Due to slight variation in the placement of the granite slab on the sample stage under the EM-CCD camera during each imaging, the natural (Ln) and test dose (Tn) HR-IRPL images required spatial alignment. We used an affine image registration (imregister) in MATLAB’s Image Processing Toolbox70 to achieve the alignment. The array of HR-IRPL bleaching images (Tx) was aligned onto the master Tn HR-IRPL image in a similar fashion. On each HR-IRPL image, a fixed region corresponding to a 40 × 40 pixel area outside of the rock slab, was selected as representative of the background emission; the value of the highest-intensity pixel in this area was then subtracted from all image pixels, with values < 0 tagged as “below detection limit” (BDL) and removed. The natural HR-IRPL intensities were divided by the test dose intensities (Ln/Tn). Five equal sub-sections were defined across the width of the slab, and due to the skewed distribution of intensity values per row, the summed intensity values from each pixel row were used to construct five adjacent depth profiles. An average HR-IRPL Ln/Tn profile was calculated by summing all pixel values across each row along the whole width of the rock slab from the individual Ln and Tn images. An averaged pIR-IRSL225 profile (averaging all Ln/Tn values from the five profiles) was also made. All depth profiles were fitted with the double exponential model, Eq. (1) 10:

$$L(x)={L}_{0}{e}^{-\overline{\sigma {\phi }_{0}}t{e}^{-\mu x}}+{L}_{res}$$
(1)

The model is suitable for relatively short exposure durations and discounts the effects of dose rate. L(x) is the luminescence at depth x (mm), L0 is the maximum luminescence at signal saturation, and Lres the residual and/or unbleachable luminescence component.

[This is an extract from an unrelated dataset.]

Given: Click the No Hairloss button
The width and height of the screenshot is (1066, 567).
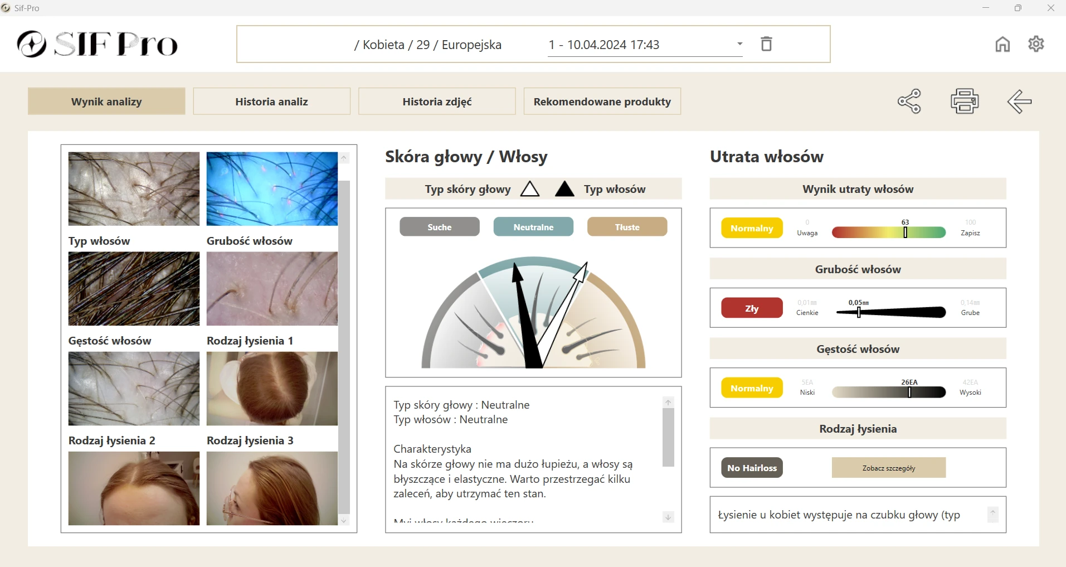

The two kinetic parameters in Eq. (1), governing the shape and depth of a luminescence profile, are the light attenuation coefficient µ (mm−1), and the composite parameter \(\overline{\sigma {\phi }_{0}}\,t\) (unit-less), representing the detrapping constant at the rock’s surface \(\overline{\sigma {\phi }_{0}}\) (ka−1) averaged over its cumulative exposure time t (ka)9. After fitting each individual profile, the 50% saturation depths (SD50%, corresponding to the depth x, at which L(x) = 0.5L0)11 were calculated, and used as a baseline metric for comparing the luminescence bleaching front across all profiles.

Because of the different spatial configurations of the acquired images from the flatbed-scanning µXRF and the EM-CCD camera set-up, the quantitative µXRF elemental maps required manual image alignment and registration onto the background subtracted Tn image, using the BigWarp tool from ImageJ71. Thereafter, the two aligned images were used calculate the Pearson correlation coefficients between the IRPL intensity and the elemental concentration pixels.

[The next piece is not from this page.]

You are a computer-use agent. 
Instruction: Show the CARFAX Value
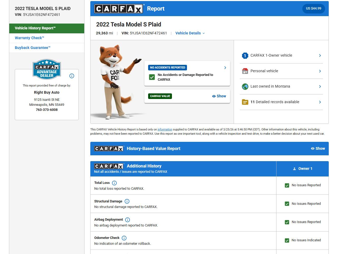(219, 96)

To evaluate the bleaching behaviour of the IRPL emission in K-rich feldspar, the pixels with highest K intensities (95th quantile) were identified from the K-map; the corresponding pixels were then identified in HR-IRPL bleaching images (Tx). The bleaching curve of the IRPL signal was obtained by taking the median HR-IRPL intensity from relevant pixels in each Tx image and plotting it as function of exposure time.